What is expected — In the entries below, which lines run from the one containing "You are a computer-use agent. The image" to the one containing "Task: Click the 地区 (仅供参考) column header"? Copy exactly those lines, ends included, and no others.

Dataset extract —
▶

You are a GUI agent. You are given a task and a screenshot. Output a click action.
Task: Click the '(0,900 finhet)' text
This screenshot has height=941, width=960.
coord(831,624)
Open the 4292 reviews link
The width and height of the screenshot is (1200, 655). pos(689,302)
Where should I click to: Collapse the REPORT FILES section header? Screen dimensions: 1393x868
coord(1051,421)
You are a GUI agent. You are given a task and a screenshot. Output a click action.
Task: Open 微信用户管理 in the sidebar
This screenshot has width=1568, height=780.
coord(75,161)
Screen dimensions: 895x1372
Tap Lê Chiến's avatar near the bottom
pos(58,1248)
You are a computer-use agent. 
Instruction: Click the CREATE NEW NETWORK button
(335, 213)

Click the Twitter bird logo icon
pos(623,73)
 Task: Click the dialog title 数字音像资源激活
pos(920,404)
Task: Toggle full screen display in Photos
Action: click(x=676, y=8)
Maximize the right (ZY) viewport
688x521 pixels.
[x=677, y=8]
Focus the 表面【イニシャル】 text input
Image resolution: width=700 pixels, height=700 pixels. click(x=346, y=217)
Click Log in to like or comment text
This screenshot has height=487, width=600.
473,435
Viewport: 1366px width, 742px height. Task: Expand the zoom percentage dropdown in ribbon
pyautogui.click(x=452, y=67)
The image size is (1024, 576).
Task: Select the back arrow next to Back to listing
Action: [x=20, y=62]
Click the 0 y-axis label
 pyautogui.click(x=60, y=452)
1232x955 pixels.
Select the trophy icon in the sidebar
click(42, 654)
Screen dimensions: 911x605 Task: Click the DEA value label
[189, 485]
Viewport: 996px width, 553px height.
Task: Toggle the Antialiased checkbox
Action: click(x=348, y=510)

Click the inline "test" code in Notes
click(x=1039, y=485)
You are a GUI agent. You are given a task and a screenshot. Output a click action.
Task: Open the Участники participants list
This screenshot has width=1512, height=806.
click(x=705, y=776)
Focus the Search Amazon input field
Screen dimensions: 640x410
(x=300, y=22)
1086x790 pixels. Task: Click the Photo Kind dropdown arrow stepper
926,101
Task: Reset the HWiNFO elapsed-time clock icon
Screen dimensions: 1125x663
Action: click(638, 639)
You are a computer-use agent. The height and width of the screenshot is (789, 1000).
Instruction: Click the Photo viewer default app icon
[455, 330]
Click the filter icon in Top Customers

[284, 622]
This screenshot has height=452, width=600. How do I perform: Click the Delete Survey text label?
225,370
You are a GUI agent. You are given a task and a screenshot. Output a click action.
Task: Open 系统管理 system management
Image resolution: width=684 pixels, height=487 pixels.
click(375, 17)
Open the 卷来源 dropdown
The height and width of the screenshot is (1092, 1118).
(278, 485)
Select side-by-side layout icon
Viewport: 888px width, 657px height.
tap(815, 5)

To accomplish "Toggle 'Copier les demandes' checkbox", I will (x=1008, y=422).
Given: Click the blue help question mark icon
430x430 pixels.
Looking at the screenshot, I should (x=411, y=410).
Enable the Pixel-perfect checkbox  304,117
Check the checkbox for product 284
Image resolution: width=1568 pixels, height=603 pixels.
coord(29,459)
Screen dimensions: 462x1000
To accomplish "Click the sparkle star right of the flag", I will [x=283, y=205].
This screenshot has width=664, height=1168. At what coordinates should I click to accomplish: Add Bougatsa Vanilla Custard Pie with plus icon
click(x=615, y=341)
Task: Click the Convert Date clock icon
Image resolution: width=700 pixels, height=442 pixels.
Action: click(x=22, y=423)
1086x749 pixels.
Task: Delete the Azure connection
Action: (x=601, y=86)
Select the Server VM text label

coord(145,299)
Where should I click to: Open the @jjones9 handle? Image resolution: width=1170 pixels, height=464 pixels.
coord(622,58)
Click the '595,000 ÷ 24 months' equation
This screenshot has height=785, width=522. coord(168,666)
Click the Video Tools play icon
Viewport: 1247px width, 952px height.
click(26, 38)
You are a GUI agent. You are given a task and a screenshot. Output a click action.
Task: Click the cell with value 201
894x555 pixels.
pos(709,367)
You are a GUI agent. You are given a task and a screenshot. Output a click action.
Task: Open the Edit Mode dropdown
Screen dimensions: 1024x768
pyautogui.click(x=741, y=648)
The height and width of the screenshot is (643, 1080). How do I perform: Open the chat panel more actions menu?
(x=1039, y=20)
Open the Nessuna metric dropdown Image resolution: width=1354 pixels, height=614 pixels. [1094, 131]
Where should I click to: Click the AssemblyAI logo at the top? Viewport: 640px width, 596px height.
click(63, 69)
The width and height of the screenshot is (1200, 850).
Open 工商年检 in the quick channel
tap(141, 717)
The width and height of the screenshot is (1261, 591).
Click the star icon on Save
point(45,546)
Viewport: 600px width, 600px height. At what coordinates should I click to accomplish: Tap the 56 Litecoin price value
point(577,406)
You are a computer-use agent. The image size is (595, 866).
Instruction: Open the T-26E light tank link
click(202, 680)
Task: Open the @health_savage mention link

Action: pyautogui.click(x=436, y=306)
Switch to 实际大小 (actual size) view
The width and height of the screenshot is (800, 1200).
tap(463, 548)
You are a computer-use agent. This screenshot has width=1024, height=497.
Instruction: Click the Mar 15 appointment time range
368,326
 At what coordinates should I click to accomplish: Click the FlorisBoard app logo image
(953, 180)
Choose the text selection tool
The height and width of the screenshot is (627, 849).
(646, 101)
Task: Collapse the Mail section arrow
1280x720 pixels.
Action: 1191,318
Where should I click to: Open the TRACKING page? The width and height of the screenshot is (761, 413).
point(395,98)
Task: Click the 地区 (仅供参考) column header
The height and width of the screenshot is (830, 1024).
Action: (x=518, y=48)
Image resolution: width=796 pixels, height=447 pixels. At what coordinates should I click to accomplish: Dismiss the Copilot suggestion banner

◀

Written response —
You are a computer-use agent. The image size is (595, 866).
Instruction: Open the T-26E light tank link
click(202, 680)
Task: Open the @health_savage mention link

Action: pyautogui.click(x=436, y=306)
Switch to 实际大小 (actual size) view
The width and height of the screenshot is (800, 1200).
tap(463, 548)
You are a computer-use agent. This screenshot has width=1024, height=497.
Instruction: Click the Mar 15 appointment time range
368,326
 At what coordinates should I click to accomplish: Click the FlorisBoard app logo image
(953, 180)
Choose the text selection tool
The height and width of the screenshot is (627, 849).
(646, 101)
Task: Collapse the Mail section arrow
1280x720 pixels.
Action: 1191,318
Where should I click to: Open the TRACKING page? The width and height of the screenshot is (761, 413).
point(395,98)
Task: Click the 地区 (仅供参考) column header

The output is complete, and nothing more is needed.